◆ **GOAL OF THE EXERCISE**
Output all the records word for word. Drop the pictures.

◆ **DATA TO USE**
((
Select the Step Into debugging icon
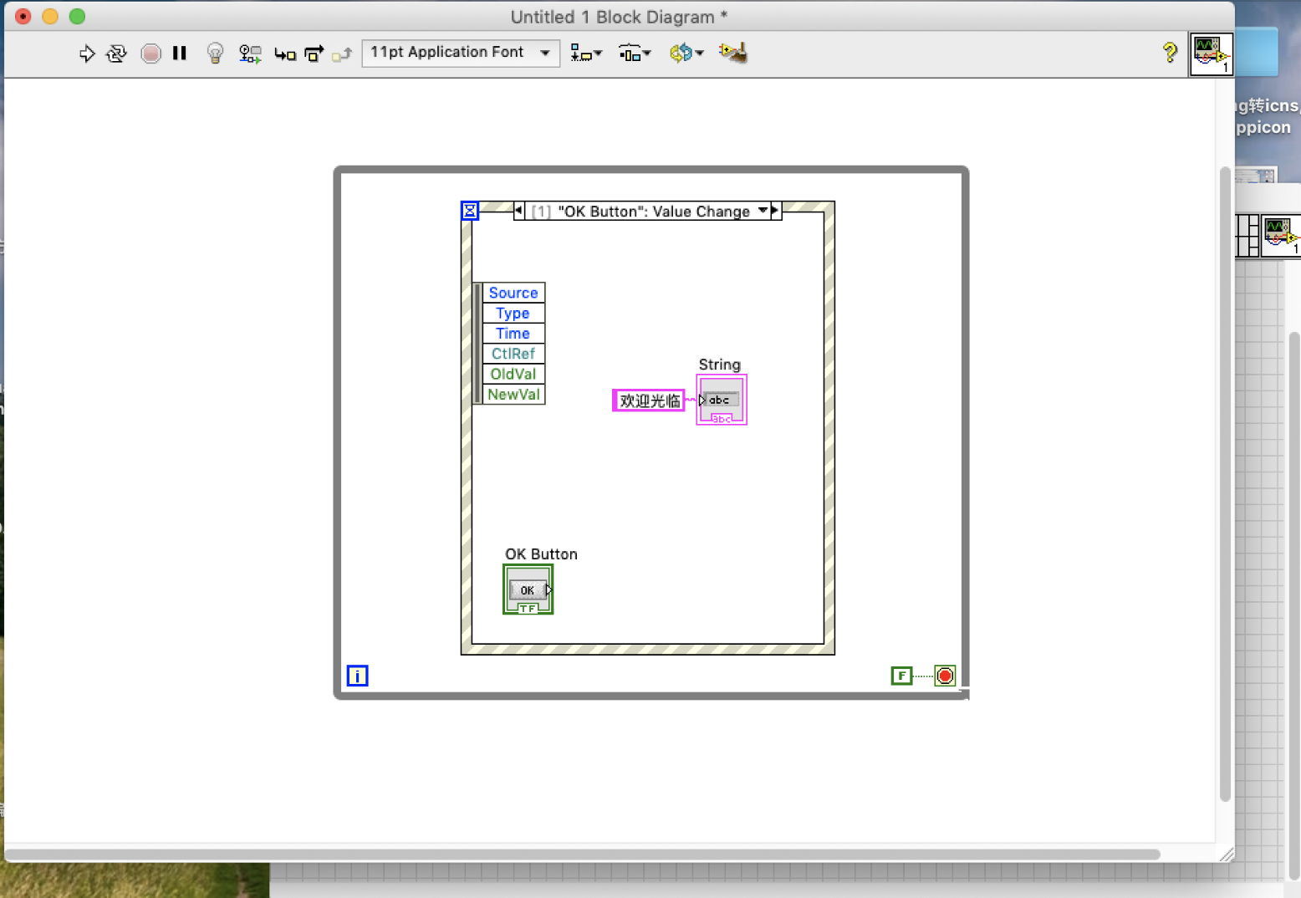 [x=285, y=53]
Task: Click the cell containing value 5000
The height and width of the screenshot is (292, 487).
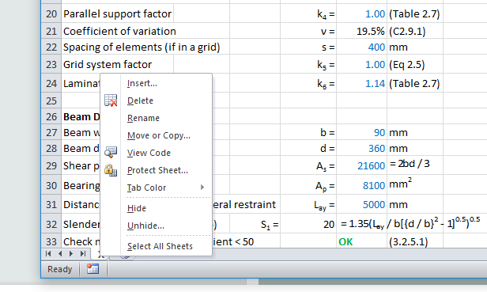Action: (361, 204)
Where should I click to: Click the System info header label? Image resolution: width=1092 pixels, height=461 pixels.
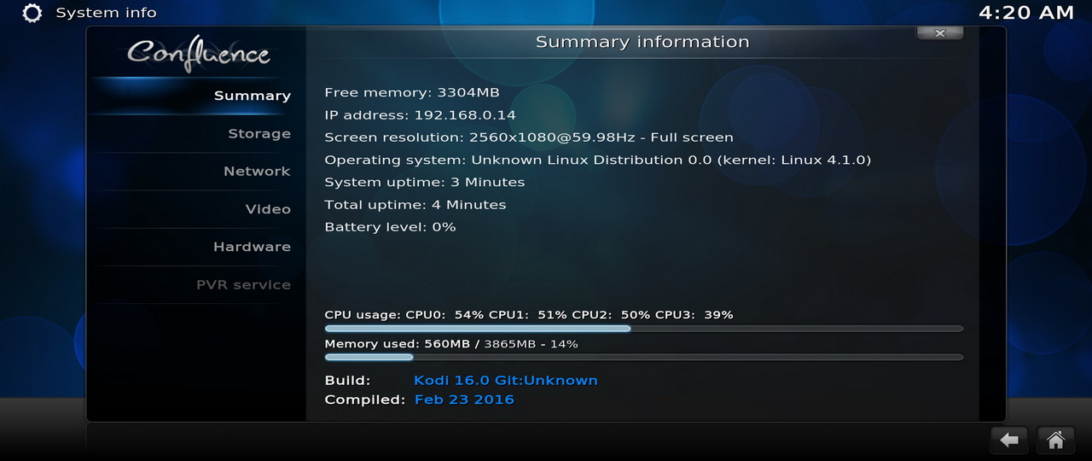(106, 13)
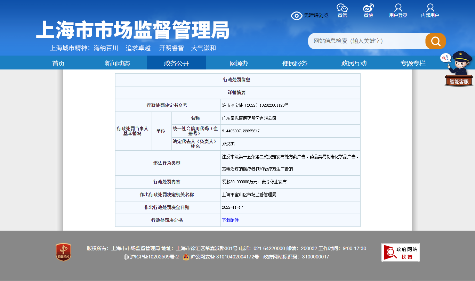The image size is (475, 281).
Task: Open the 一网通办 menu item
Action: coord(236,63)
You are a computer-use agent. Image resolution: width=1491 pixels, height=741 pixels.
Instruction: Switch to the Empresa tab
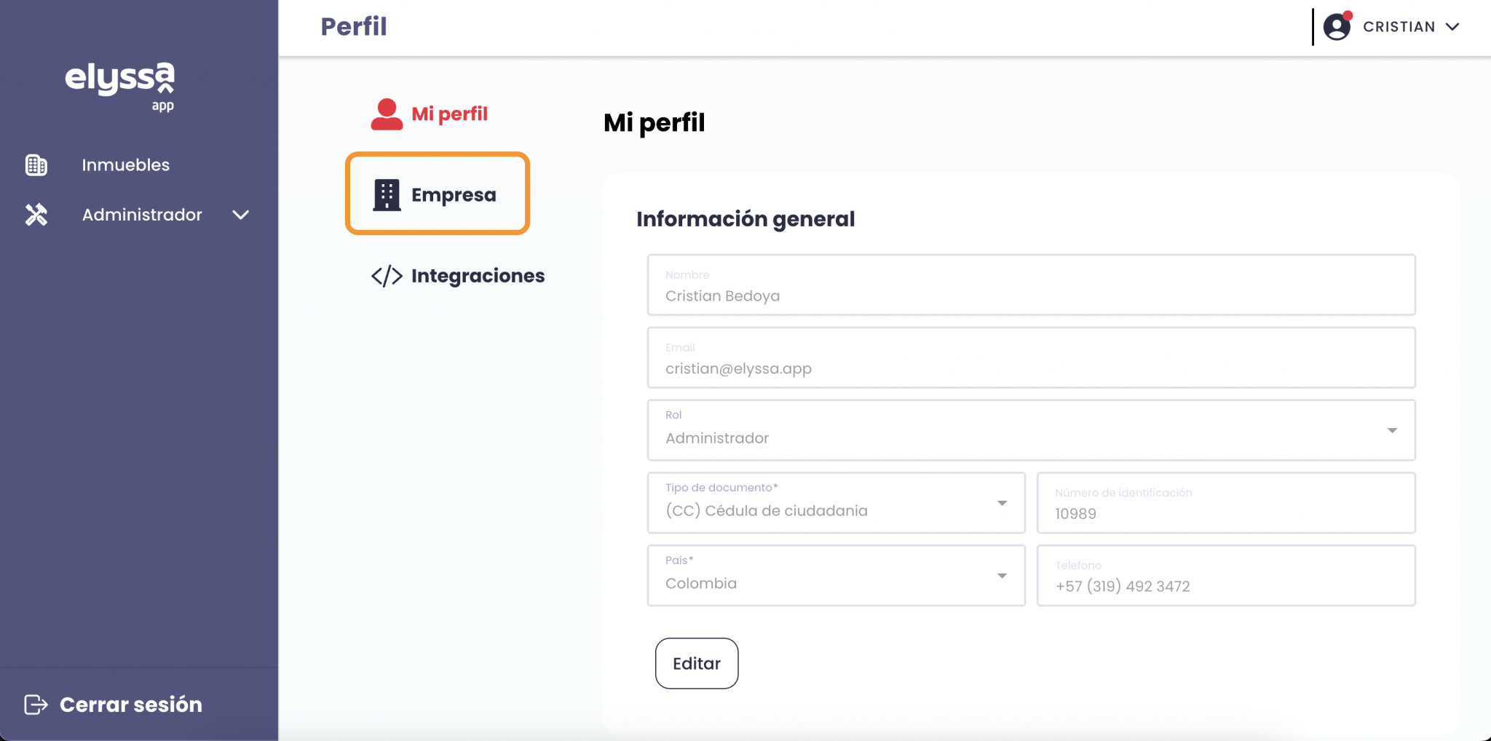pyautogui.click(x=453, y=194)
))
◆ **RESPONSE**
Select the Step Into debugging icon
 [x=285, y=53]
Task: Click the cell containing value 5000
The height and width of the screenshot is (292, 487).
Action: (361, 204)
Where should I click to: Click the System info header label? Image resolution: width=1092 pixels, height=461 pixels.
(106, 13)
The image size is (475, 281).
Task: Open the 一网通办 menu item
Action: coord(236,63)
You are a computer-use agent. Image resolution: width=1491 pixels, height=741 pixels.
Instruction: Switch to the Empresa tab
pyautogui.click(x=453, y=194)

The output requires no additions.